Setzen Sie den Artikel über kuriose Geschichten aus dem Amateurfußball 2016 im Anschluss an seinen letzten Satz fort.

**Ausgangstext:**

======

Amateurfußball:Ein Flitzer in der sechsten Liga

FC Bad Kötzting

Beim Landesliga-Partie Bad Kötzting gegen Osterhofen rannte ein Flitzer über den Platz.

(Foto: imago)

In Bad Kötzting entdeckt ein Nackter eine Marktlücke, in Deisenhofen nimmt ein Hund Einfluss aufs Spiel: kuriose Geschichten aus dem Amateurfußball 2016.

Von Christoph Leischwitz

Nicht nur im Profisport hat das Jahr 2016 kuriose Geschichten geschrieben - auch die Amateur-Fußballer waren mal wieder für die eine oder andere bemerkenswerte Episode gut: eine Auswahl der Ereignisse von Oberbayern bis Unterfranken.

======

**Datenauszüge:**
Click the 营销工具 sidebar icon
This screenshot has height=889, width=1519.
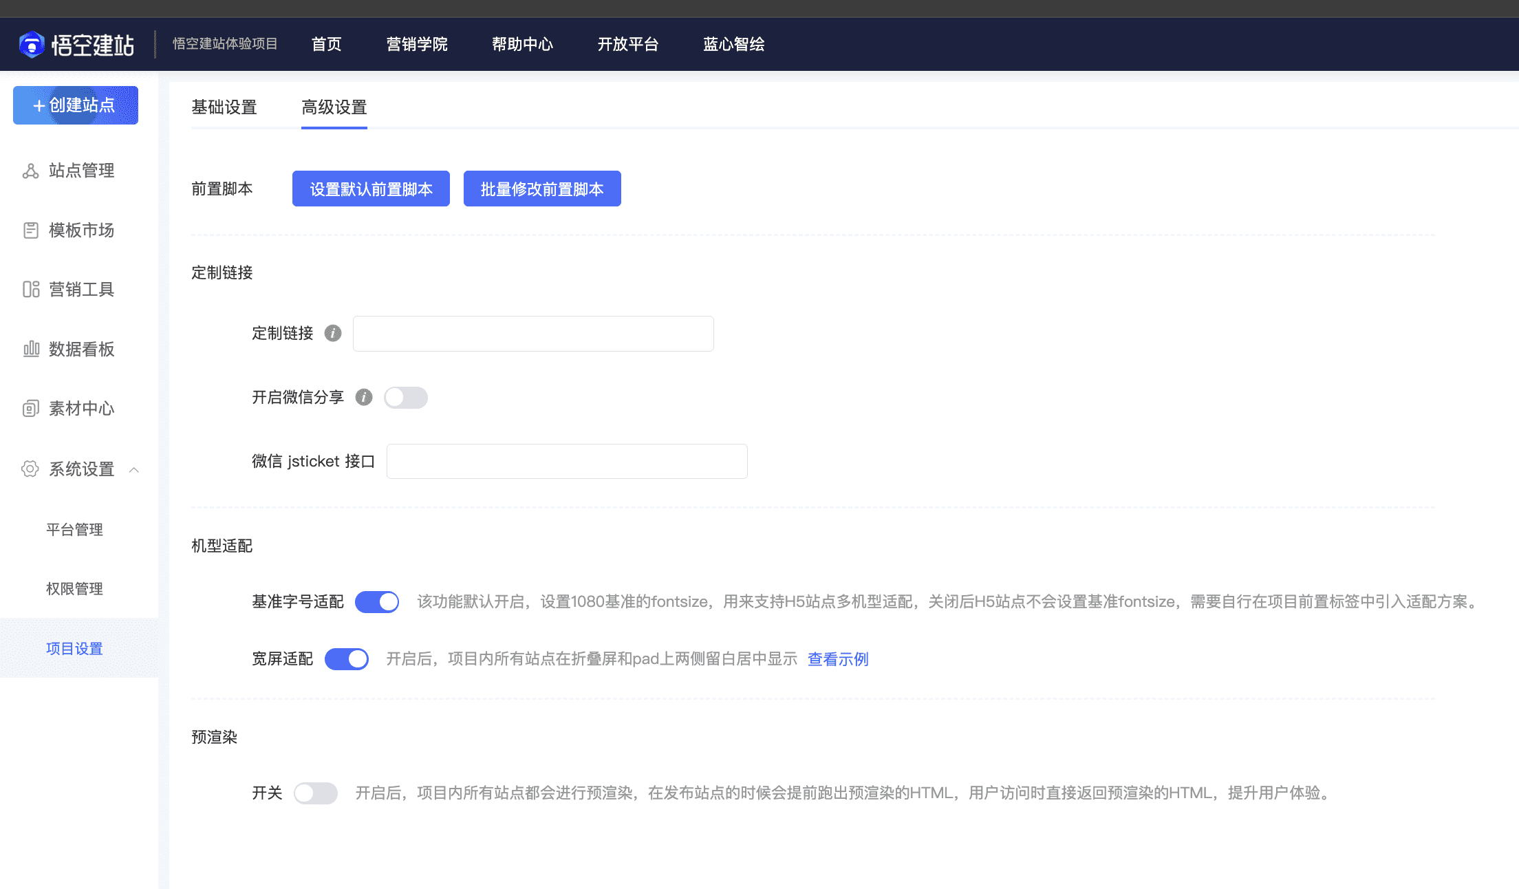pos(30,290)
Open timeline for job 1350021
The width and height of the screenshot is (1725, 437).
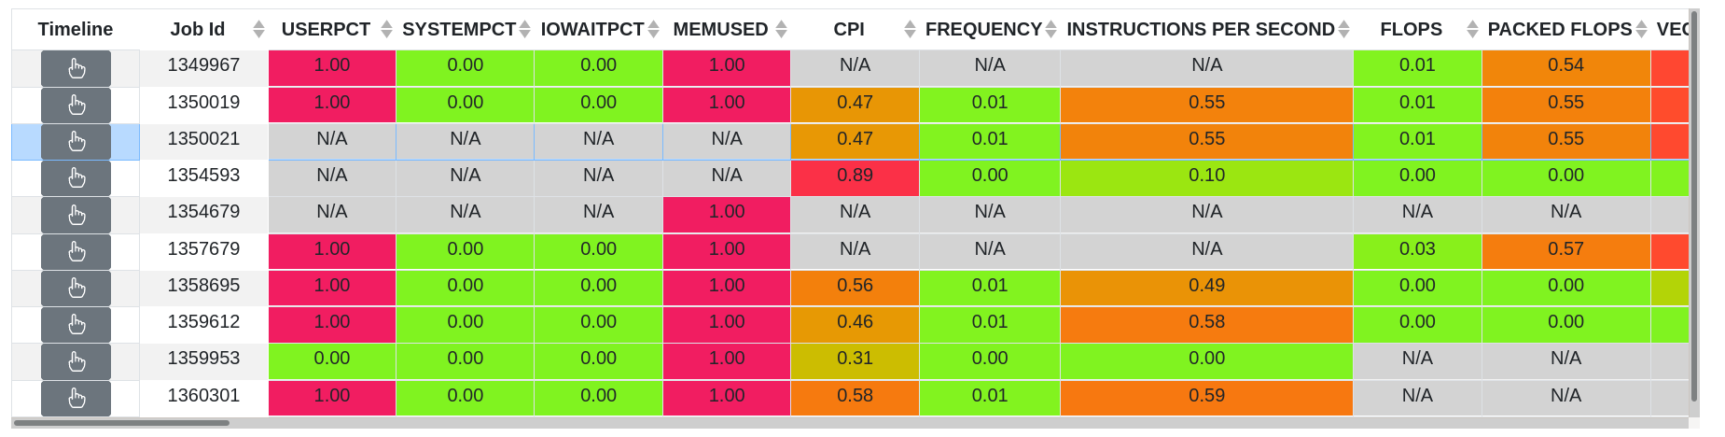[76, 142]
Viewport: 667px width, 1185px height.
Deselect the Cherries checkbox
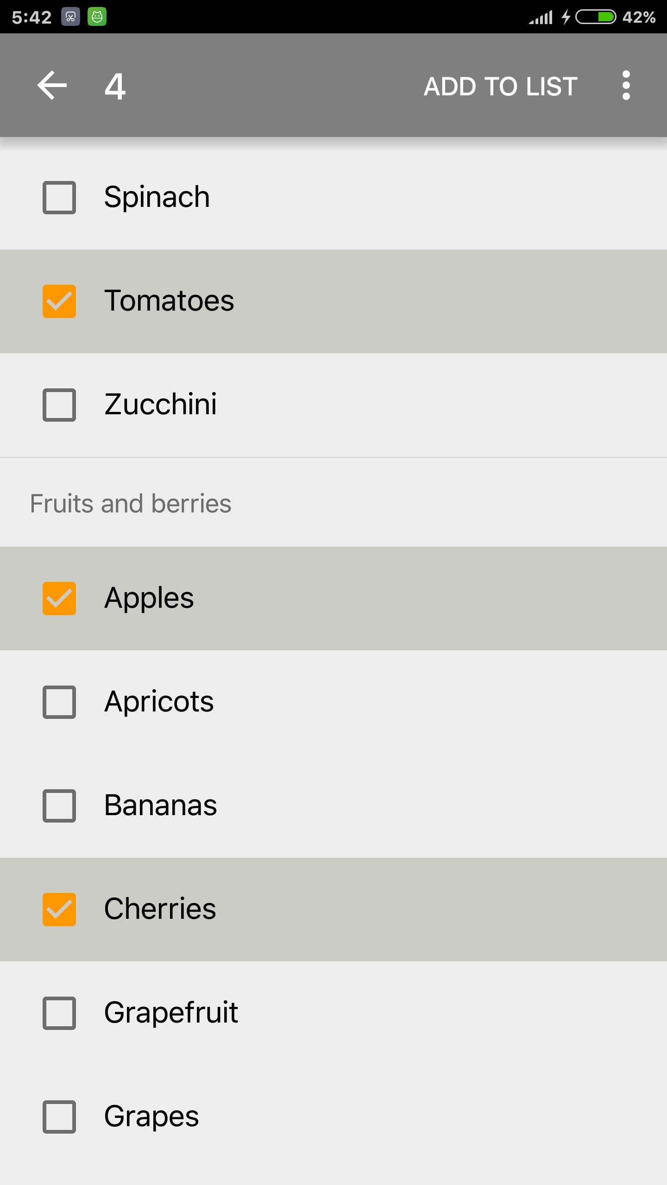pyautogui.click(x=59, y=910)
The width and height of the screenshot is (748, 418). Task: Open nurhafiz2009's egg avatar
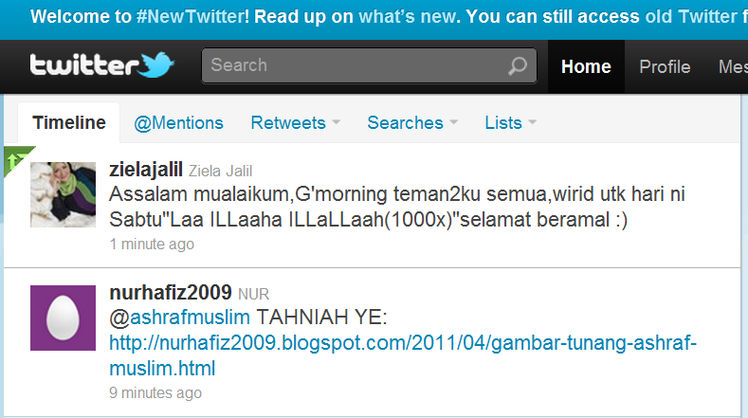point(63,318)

======

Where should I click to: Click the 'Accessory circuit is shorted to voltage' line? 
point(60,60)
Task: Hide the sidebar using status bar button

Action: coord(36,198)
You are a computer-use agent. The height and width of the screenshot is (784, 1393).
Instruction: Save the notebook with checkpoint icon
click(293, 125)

======

**Ergebnis:**
Wackers Suche nach dem Tor

Der Vorteil der Wacker-Arena in Burghausen gegenüber dem Estadio Bernabeu ist natürlich die räumliche Nähe zu Fußball-Ersatzteilen. Beim Regionalligisten muss man zum Beispiel nur kurz rüberlaufen zum Trainingsplatz. Ein paar Gemütlichkeit ausstrahlende Ordner mit gelben Westen genügten, um rechtzeitig ein neues Tor zu besorgen. Ausgerechnet vor dem mit Spannung erwarteten Spitzenspiel im März gegen den FC Bayern II war nämlich das Tor vor der Gästetribüne angesägt worden. Die Witze auf der Tribüne waren programmiert.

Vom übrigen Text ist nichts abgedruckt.